(Pixel coordinate grounding data)
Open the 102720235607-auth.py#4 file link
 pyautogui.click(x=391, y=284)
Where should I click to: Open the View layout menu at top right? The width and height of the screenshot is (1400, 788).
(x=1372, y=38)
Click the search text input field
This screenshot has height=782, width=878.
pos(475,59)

* * *

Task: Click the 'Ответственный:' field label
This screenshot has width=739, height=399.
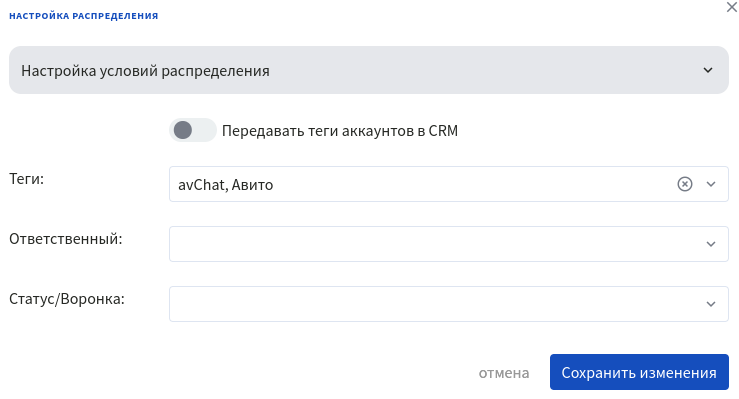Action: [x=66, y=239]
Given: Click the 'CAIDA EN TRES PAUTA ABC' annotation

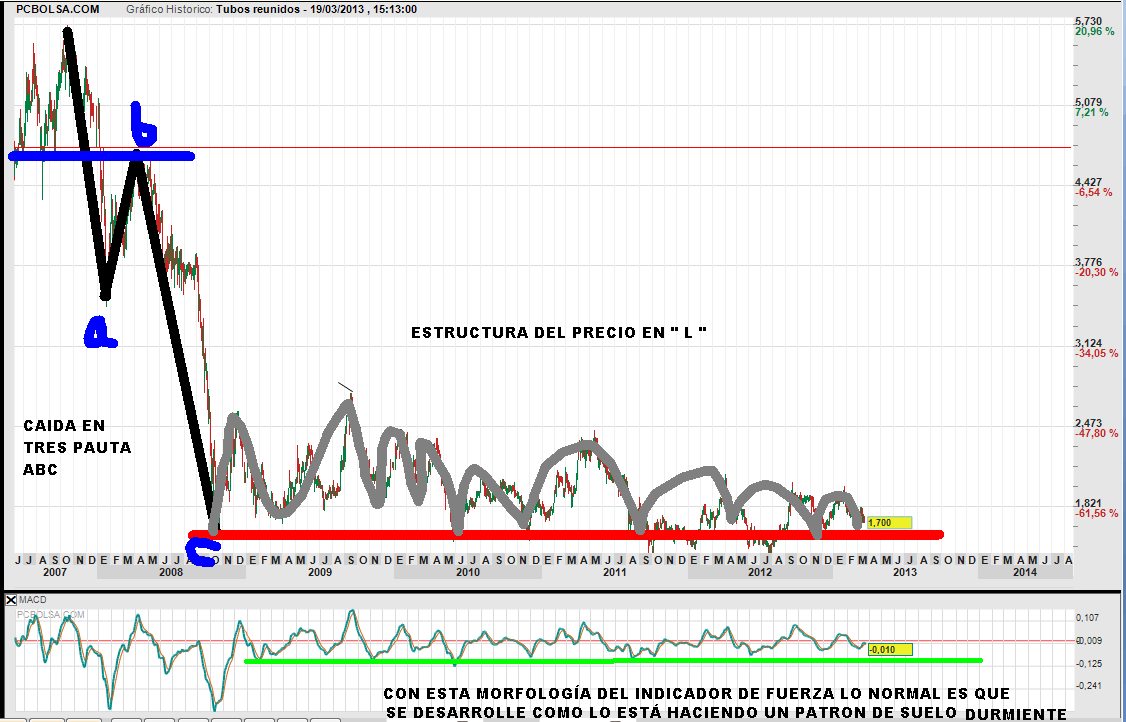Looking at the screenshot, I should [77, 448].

> [PROBLEM TO WORK ON] Reproduce every line in the records above that contains the word "field".

> [RESPONSE BOX]
Click the search text input field
Task: Click the 'Ответственный:' field label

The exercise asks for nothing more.